↓↓↓

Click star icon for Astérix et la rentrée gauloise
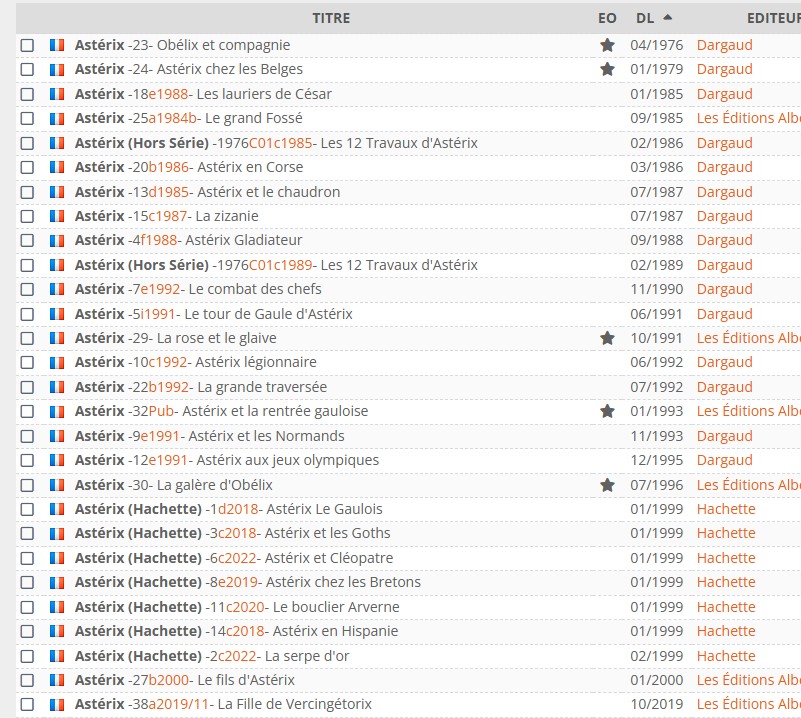Image resolution: width=801 pixels, height=718 pixels. [607, 411]
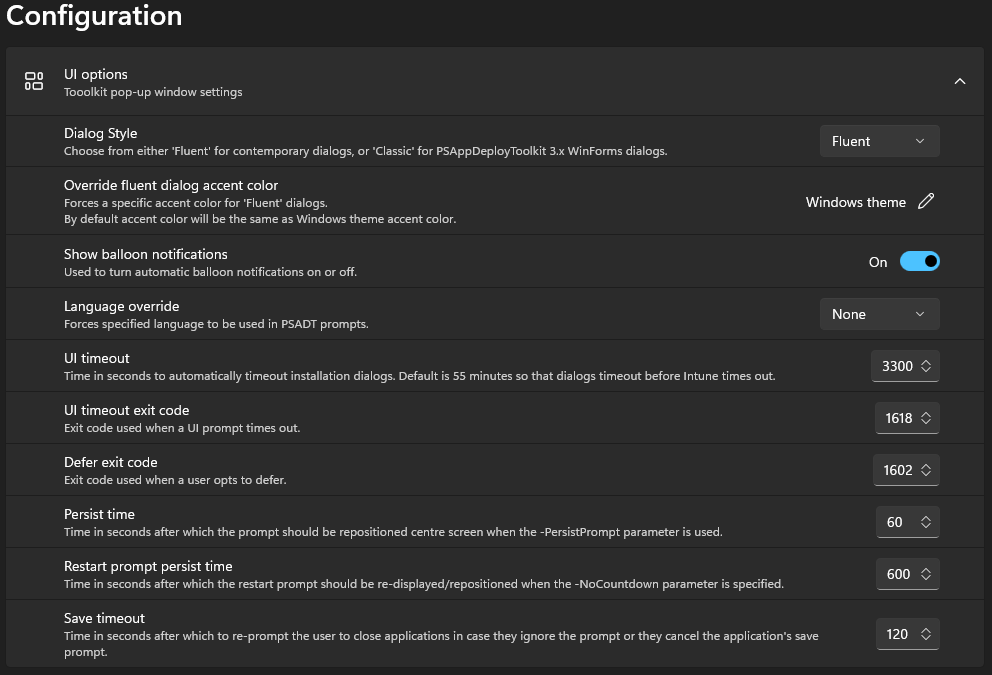Collapse the UI options section

point(959,81)
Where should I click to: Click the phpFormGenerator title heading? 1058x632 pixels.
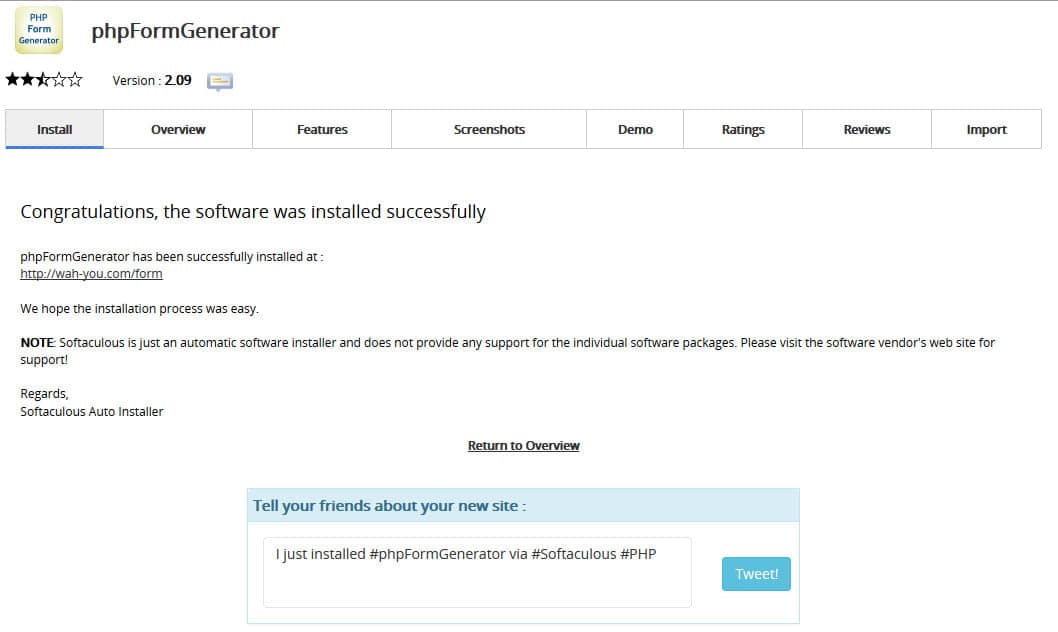coord(185,31)
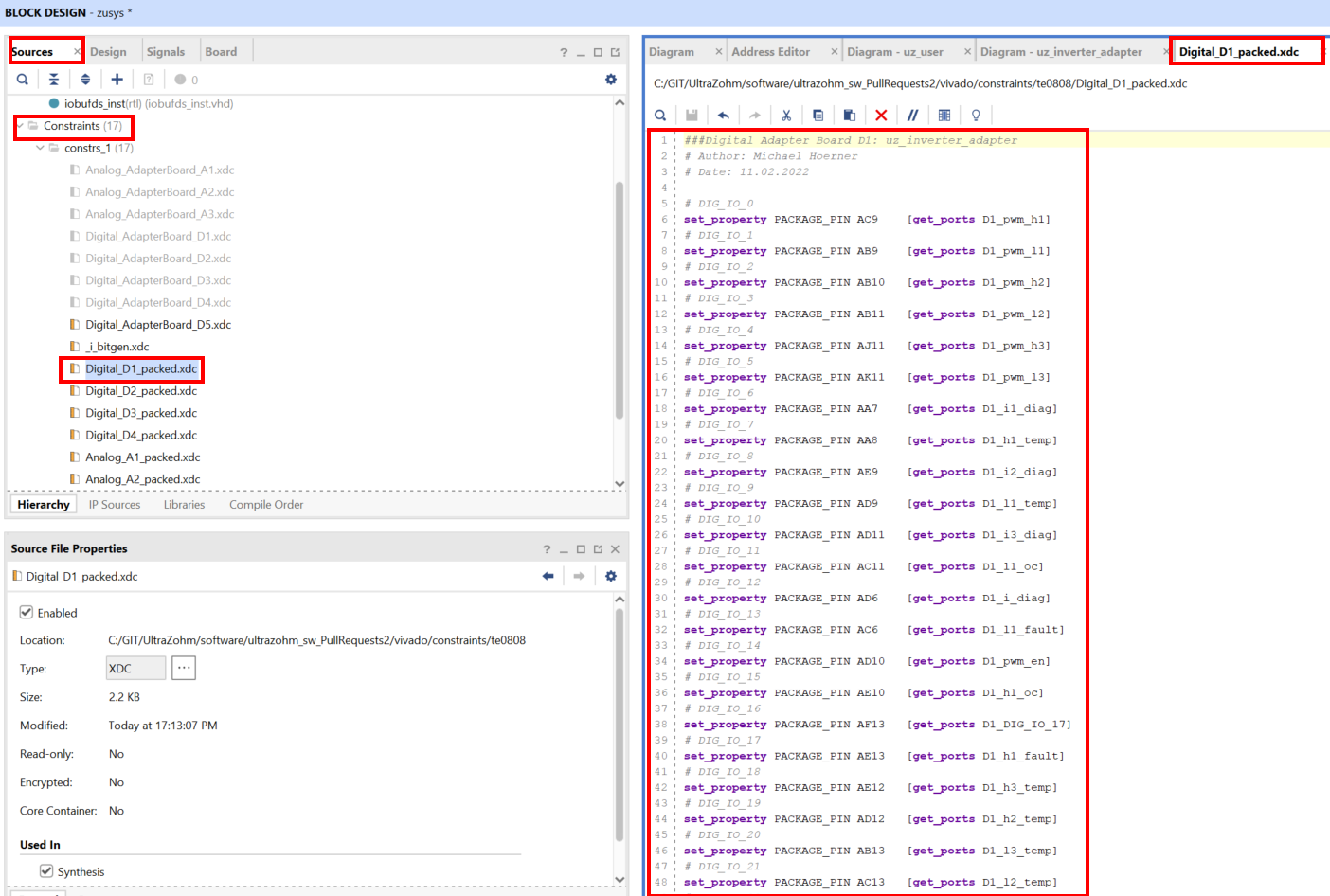Collapse the constrs_1 tree node

tap(40, 148)
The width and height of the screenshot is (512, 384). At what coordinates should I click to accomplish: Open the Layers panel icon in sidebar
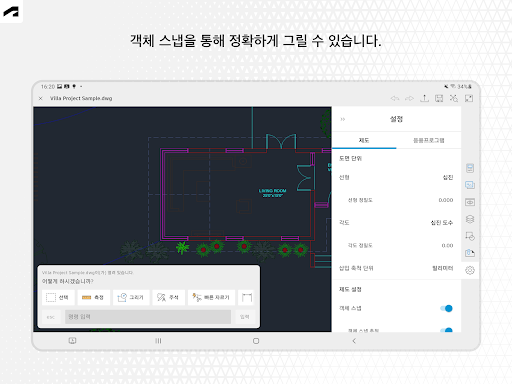pyautogui.click(x=470, y=219)
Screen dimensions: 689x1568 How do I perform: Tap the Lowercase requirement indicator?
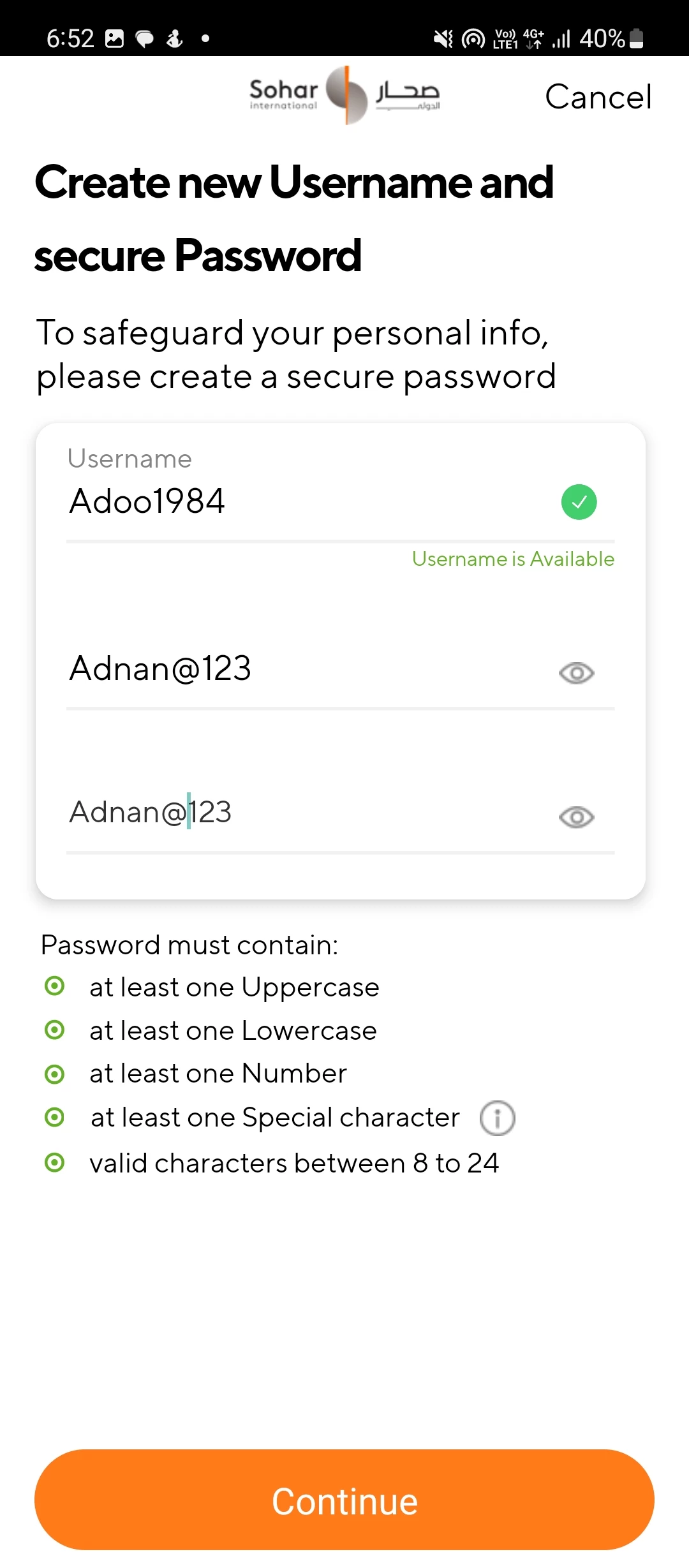click(54, 1030)
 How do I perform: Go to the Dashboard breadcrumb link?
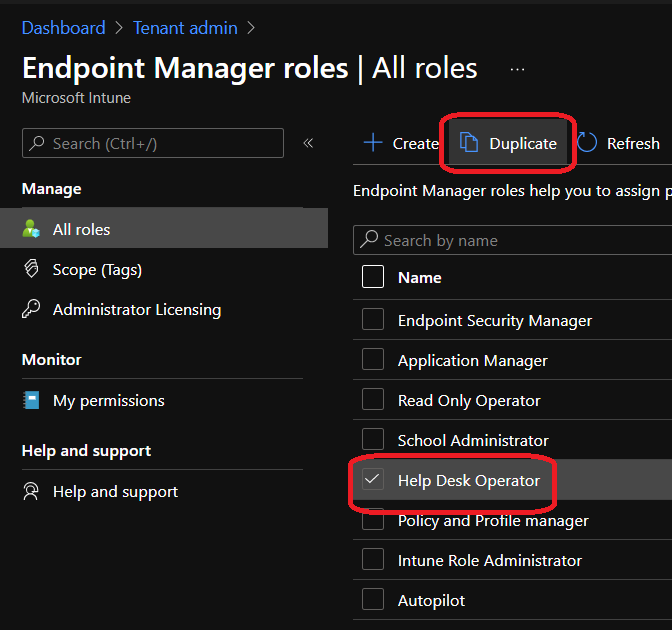click(63, 28)

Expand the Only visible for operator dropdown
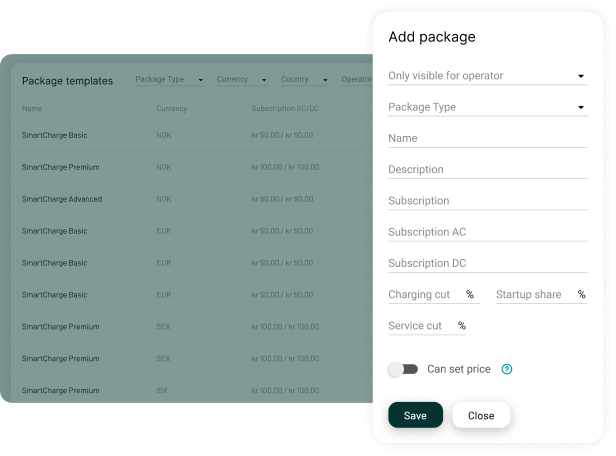tap(487, 76)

↑↑↑

Work request —
Every line of the data above should be quoted exactly. Omit the pictures.

Answer to the exercise —
Click star icon for Astérix et la rentrée gauloise
Image resolution: width=801 pixels, height=718 pixels. [607, 411]
Collapse the UI options section

point(959,81)
Where should I click to: Click the phpFormGenerator title heading? 1058x632 pixels.
coord(185,31)
Collapse the constrs_1 tree node

tap(40, 148)
The width and height of the screenshot is (512, 384). At what coordinates should I click to accomplish: Open the Layers panel icon in sidebar
pyautogui.click(x=470, y=219)
Screen dimensions: 689x1568 How do I perform: Tap the Lowercase requirement indicator?
click(54, 1030)
 How do I perform: Go to the Dashboard breadcrumb link?
click(63, 28)

Expand the Only visible for operator dropdown
tap(487, 76)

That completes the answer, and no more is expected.